O que é ser gay? Existe preconceito de um gay com outro gay?


Em essência, ser gay é quando um indivíduo se atrai por outro indivíduo do mesmo sexo, no caso, homens por homens e mulheres por mulheres. Talvez fosse mais simples se seguíssemos a risca essa ideia. Porém, por sermos diversos, indivíduos únicos mas diferentes,  ser gay não se resume apenas em um conceito relacionado a atração sexual.

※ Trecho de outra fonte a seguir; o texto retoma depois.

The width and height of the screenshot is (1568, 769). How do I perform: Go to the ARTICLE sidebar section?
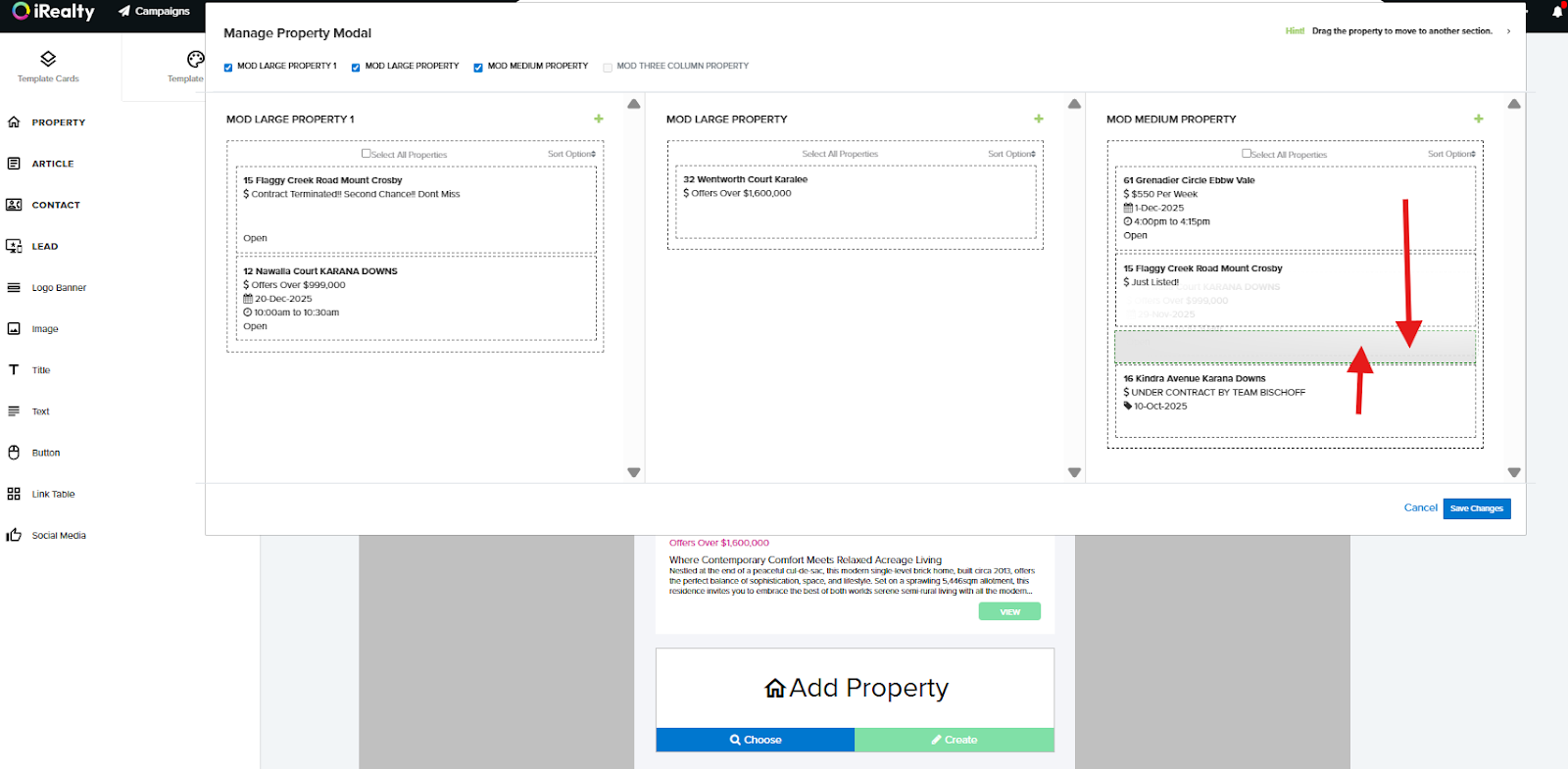[52, 164]
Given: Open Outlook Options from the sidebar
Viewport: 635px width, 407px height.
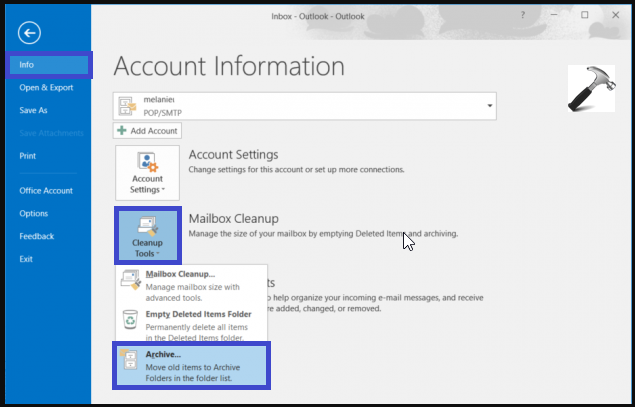Looking at the screenshot, I should pos(34,213).
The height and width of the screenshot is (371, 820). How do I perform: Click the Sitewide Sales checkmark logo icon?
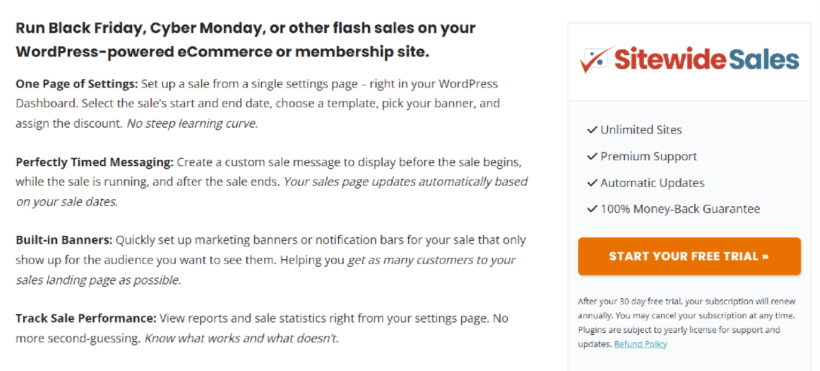point(597,60)
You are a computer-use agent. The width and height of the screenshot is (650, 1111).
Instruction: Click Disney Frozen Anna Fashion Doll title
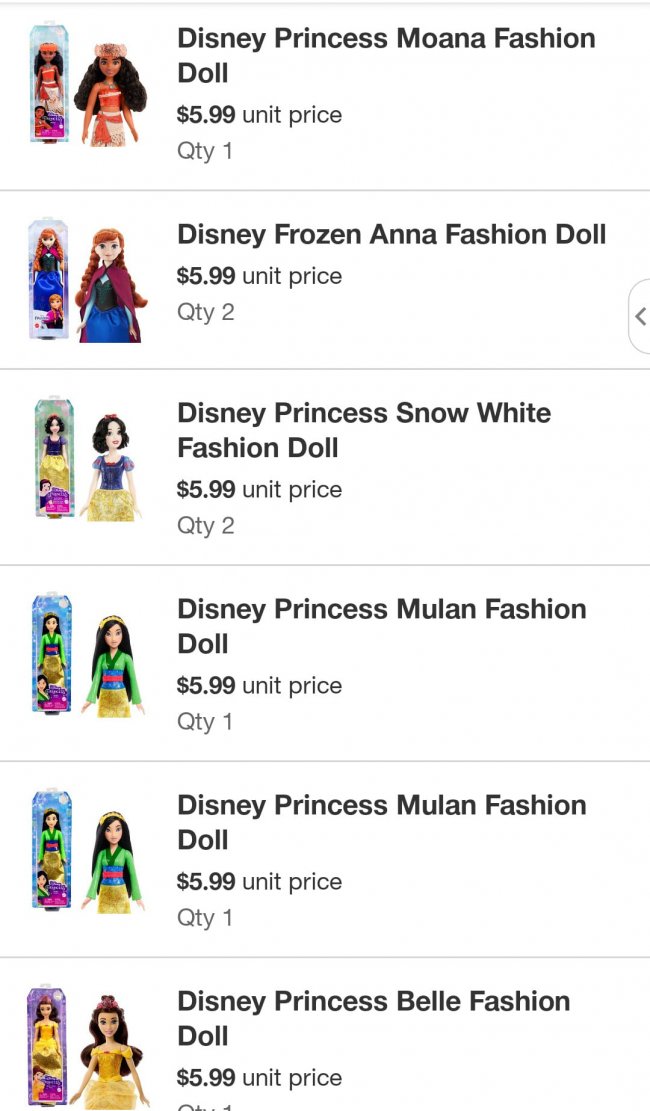(x=391, y=234)
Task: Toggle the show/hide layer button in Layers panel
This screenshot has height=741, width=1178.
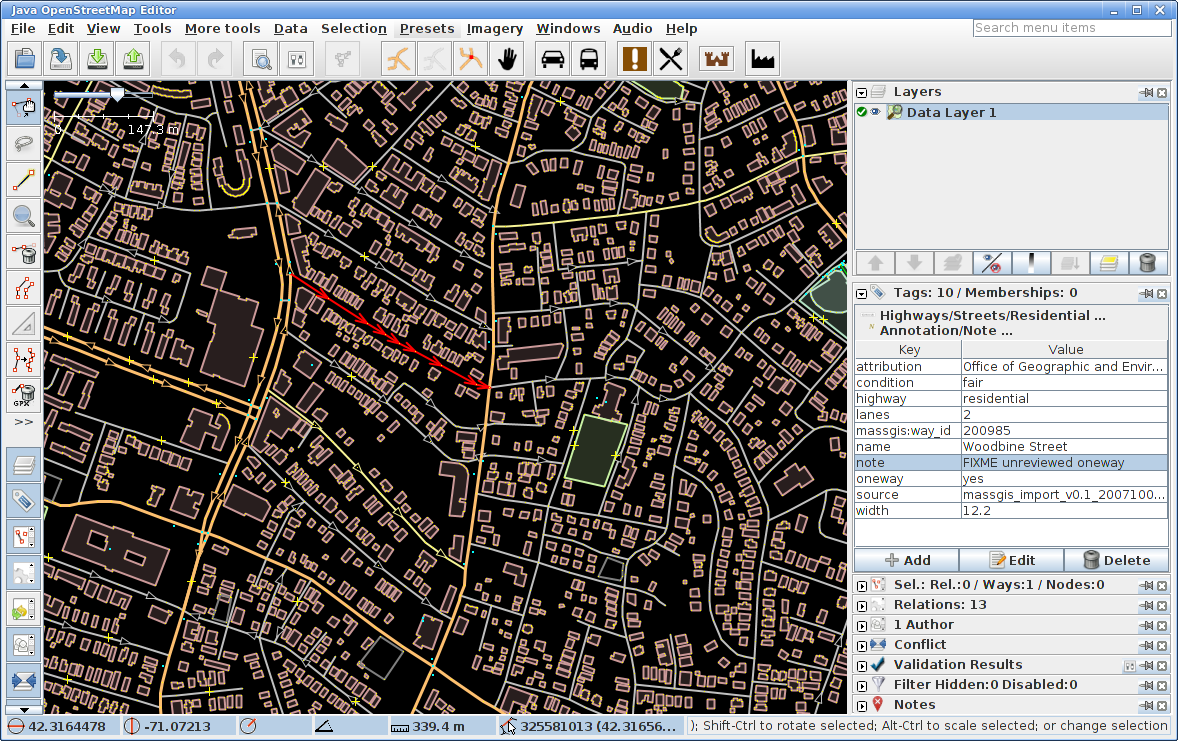Action: (991, 263)
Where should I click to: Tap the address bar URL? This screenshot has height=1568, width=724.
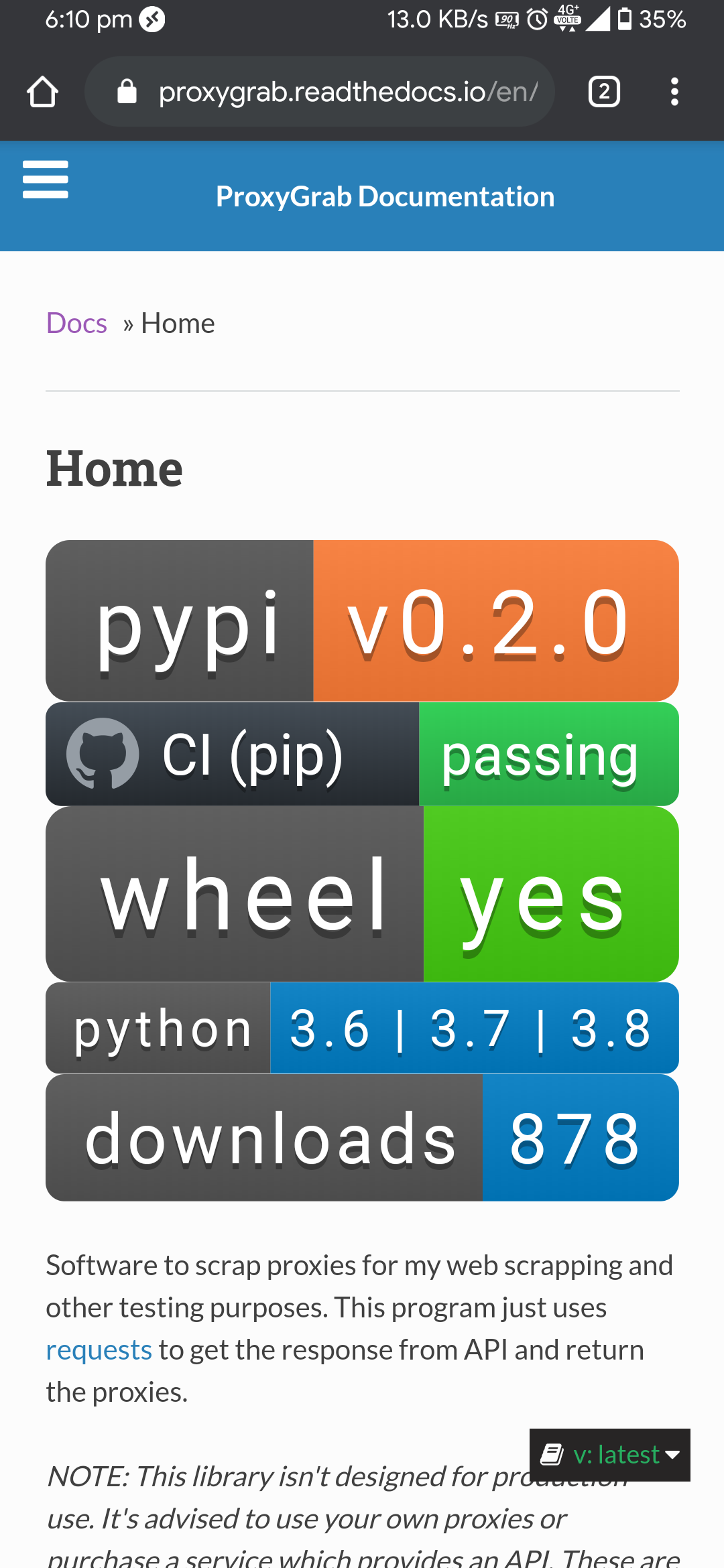tap(349, 91)
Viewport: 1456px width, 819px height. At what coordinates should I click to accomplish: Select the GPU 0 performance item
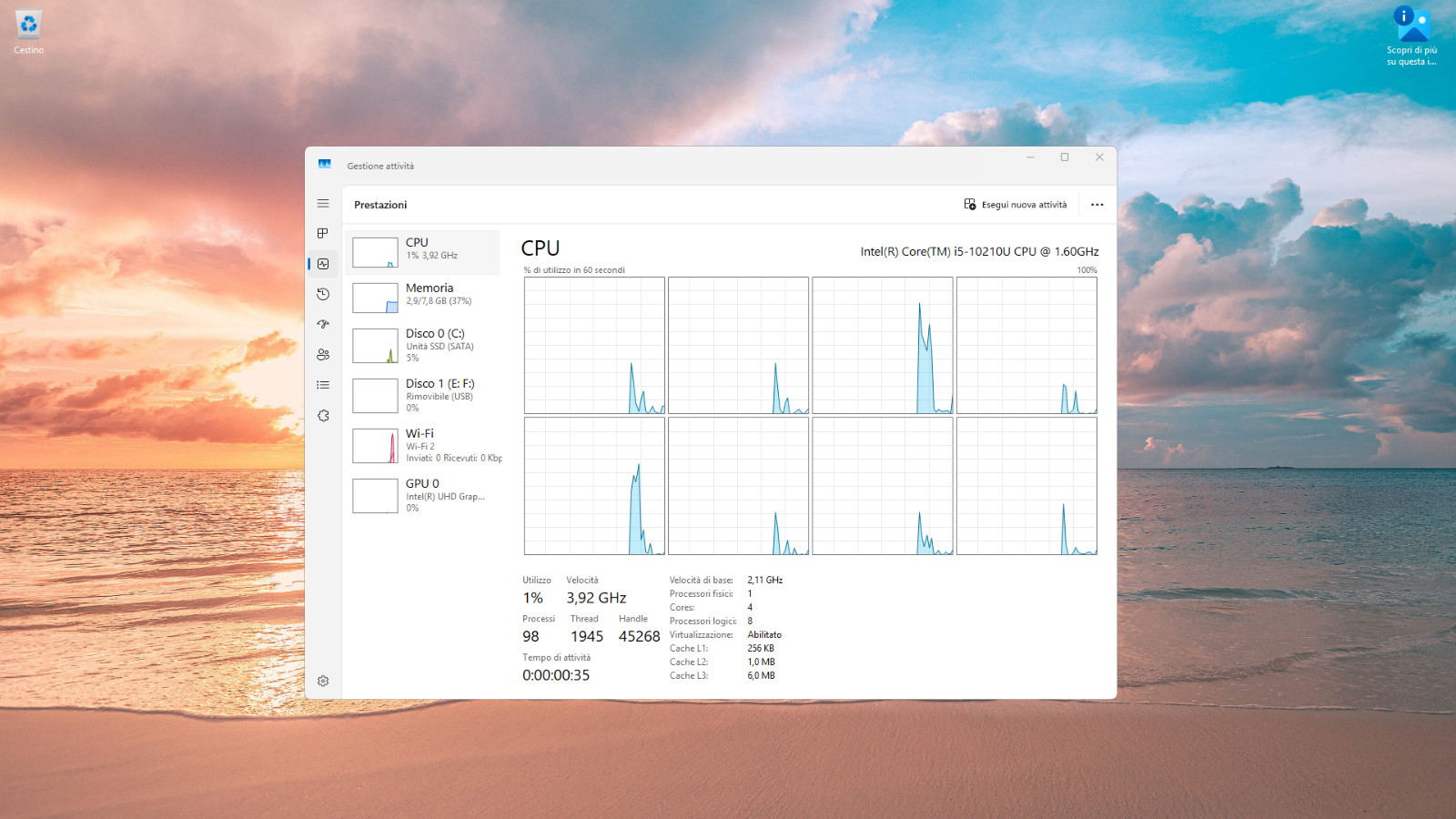pos(422,496)
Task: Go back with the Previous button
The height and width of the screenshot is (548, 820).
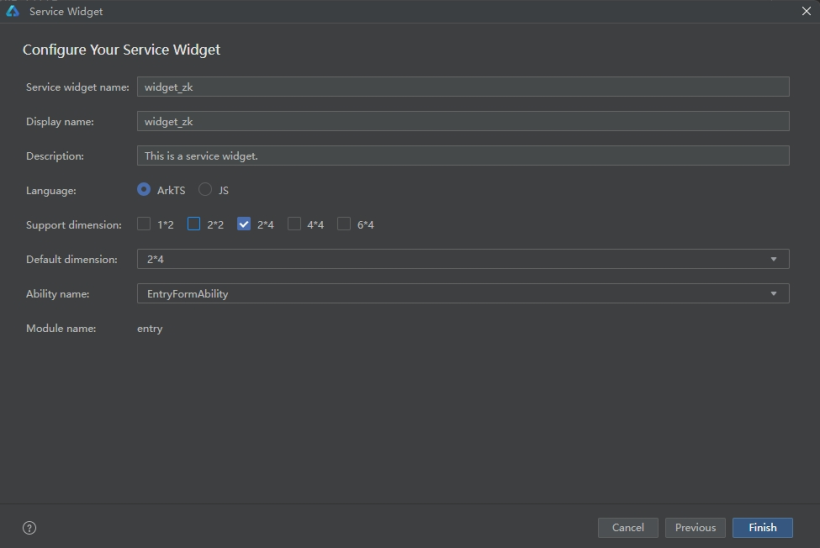Action: click(695, 528)
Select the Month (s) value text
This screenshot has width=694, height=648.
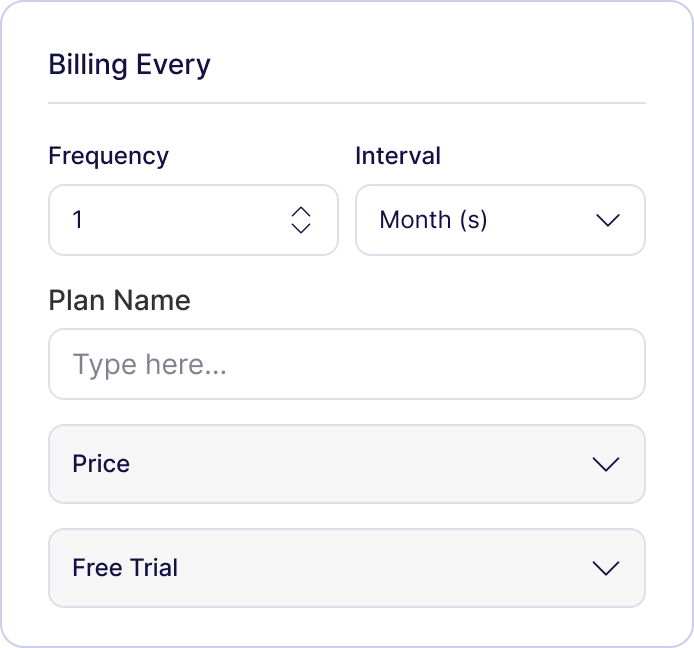point(433,220)
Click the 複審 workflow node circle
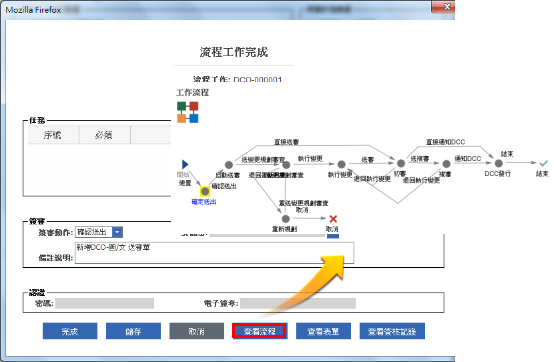Screen dimensions: 554x362 click(x=447, y=164)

A sociedade se fragmenta cada vez mais em nichos, pequenos grupos que cultuam determinados estilos, hábitos, gírias e modelos. Não seria diferente para o segmento gay. A essência é a mesma: é essa que está definida na primeira linha desse post. Porém, a forma com que os grupos gays se apresentam para a sociedade, e entre eles, é diversa. Não é a toa que o tema da diversidade é tão usado quando o assunto é a homossexualidade.

Por haver a diversidade dentro da diversidade, é comum existir também o preconceito. O preconceito acaba rotulando os grupos, e o preconceito surge diante de nossa dicifuldade de lidar com as diferenças, ou a nossa necessidade humana em classificar o que é diferente. Dentro do meio gay existe também o preconceito.

Assim temos os gays fashionistas, que cultuam a moda e os estilos visuais, costumam ter uma aparência chocante. Temos os gays barbies, que cultuam o corpo, a fisicultura. Temos os bears, que tendem a descontruir a imagem das barbies musculosas e sem pêlos: são barbudos, costumam ser obesos e aparentemente não se importam com o sex appeal. Temos os gays enrustidos que durante o dia assumem suas posições sociais idealizadas e que, durante a noite, optam por uma dessas formas ou alguma outra. Existem gays afeminados, muitas vezes mais femininos que a mulher mais feminina do mundo! Existem os gays intelectuais, os gays que adoram vestir camisa xadrez, gays roqueiros e gays viciados em música eletrônica! Esses são apenas alguns dos esteriótipos.

Mesmo assim, apesar de todas essas diferenças, nada disso define um indivíduo como um gay, a não ser as primeiras linhas do post.

Ser gay é basicamente se sentir atraído por pessoas do mesmo sexo. Basicamente…

Particularmente, e se fosse possível, gostaria de abdicar o preconceito existente do gay com o gay. Afimar isso é ingênuo e me faz lembrar que o preconceito tende a ser uma característica humana, uma necessidade de classificar e reagir às diferenças. De qualquer forma, faz pouco sentido um gay ter preconceito com outro gay.

Hoje e daqui um tempo, vamos continuar a viver numa “periferia social” e, nesse contexto, o diverso deveria estar mais unido. Acontece só que preferimos apontar as diferenças do que afirmar as semelhanças. É nesse ponto que digo que romper as barreiras do preconceito depende muito mais de nós, gays, do que esperar que a sociedade tome a consciência. De nada adianta erguer uma bandeira, afirmar a nossa existência diante a sociedade, se, como indvíduos, somos limitados por dentro. Sim, preconceito é um limite que colocamos a nós mesmos.

O equilíbrio vem de dentro para fora. Calçar a nossa identidade na sexualidade é um tanto frágil (e também superficial). Antes da sexualidade somos indivíduos com as mesmas necessidades de todos. Mas parece que, nós gays, as vezes esquecemos disso.